Stress and the Gut-Brain Connection
Your brain and your gut are in constant two-way communication through nerve pathways, hormones, and immune signals. Chronic psychological stress disrupts this communication and can directly alter how your digestive system functions. In research on chronic unpredictable stress, subjects showed delayed movement of food through the intestines and reduced stool output compared to unstressed controls.
The mechanism involves changes at the molecular level. Chronic stress reduces the production of key growth factors and signaling molecules in the colon that maintain healthy nerve function in the gut wall. It also alters levels of monoamines, the chemical messengers that regulate gut motility. These changes are region-specific, meaning stress doesn’t affect the entire digestive tract uniformly but targets particular segments, which may explain why stress-related GI symptoms vary so much from person to person. Stress is a recognized factor in the development and worsening of irritable bowel syndrome, and it can trigger flares in people with inflammatory bowel disease.
Early Life Sets the Stage
The microbial community that colonizes your gut during birth and infancy has lasting consequences for digestive health. Birth and early infancy are critical windows for establishing the gut microbiome, and a diverse microbiome during this period is essential for proper immune system development. Disruptions during this window can increase disease risk for life.
Children born by cesarean section, for instance, have higher rates of allergy, asthma, and obesity, effects that appear to be mediated at least partly by differences in the bacteria they acquire at birth. Antibiotic use during early childhood is associated with increased risk of allergic, autoimmune, and metabolic disease, likely because antibiotics wipe out beneficial microbes before the immune system has fully learned to distinguish friend from foe. On the other hand, exposure to rural environments and farm animals during childhood decreases the risk of allergic disease, supporting the idea that a richer microbial exposure early in life trains the immune system to be more tolerant and less reactive.

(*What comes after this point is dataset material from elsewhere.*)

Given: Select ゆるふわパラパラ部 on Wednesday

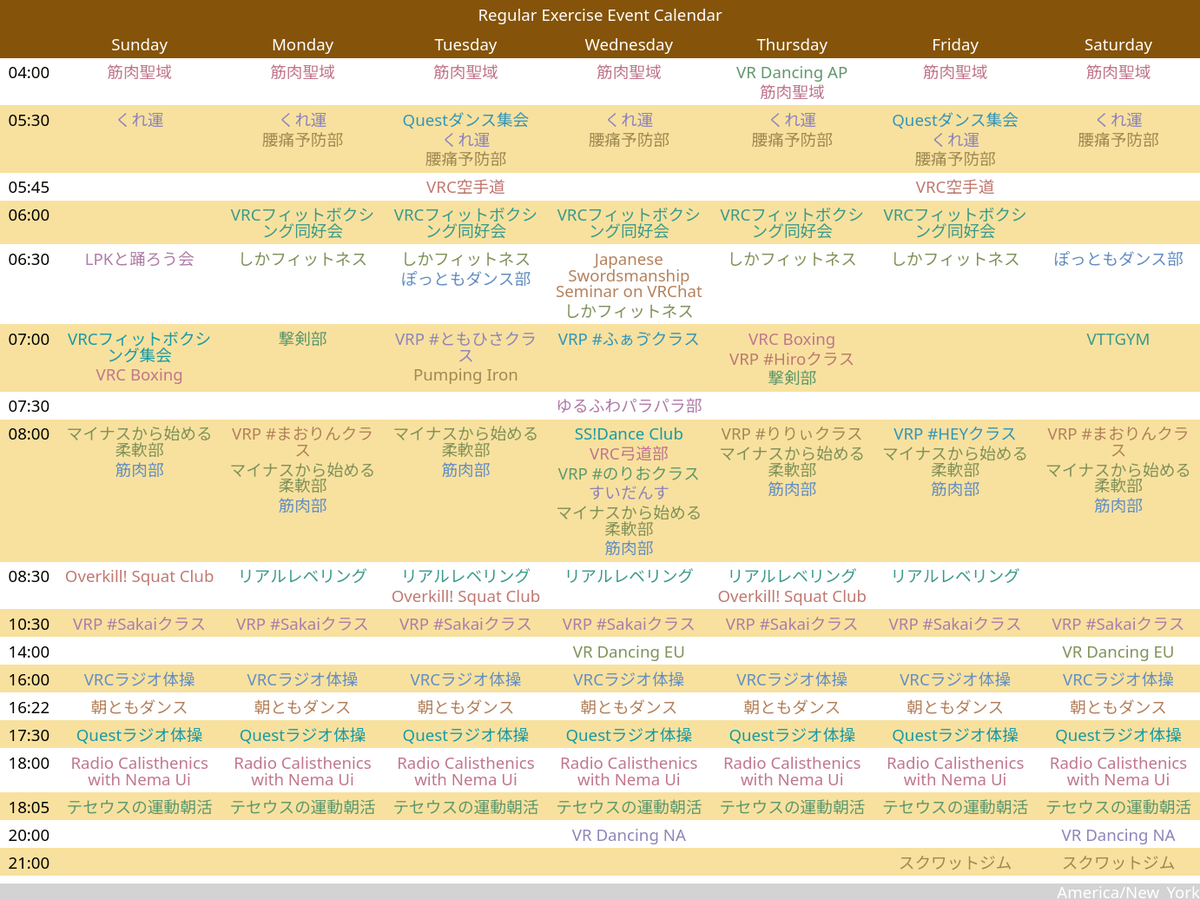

Screening for Early Detection
Some serious GI diseases, particularly colorectal cancer, develop silently over years. The U.S. Preventive Services Task Force recommends that colorectal cancer screening begin at age 45 for all adults, a change from the previous recommendation of age 50. Screening continues through age 75. Modeling studies suggest that starting at 45 moderately increases life-years gained and decreases both colorectal cancer cases and deaths compared to starting at 50. If you have a family history of colorectal cancer or inflammatory bowel disease, your risk profile may warrant earlier or more frequent screening.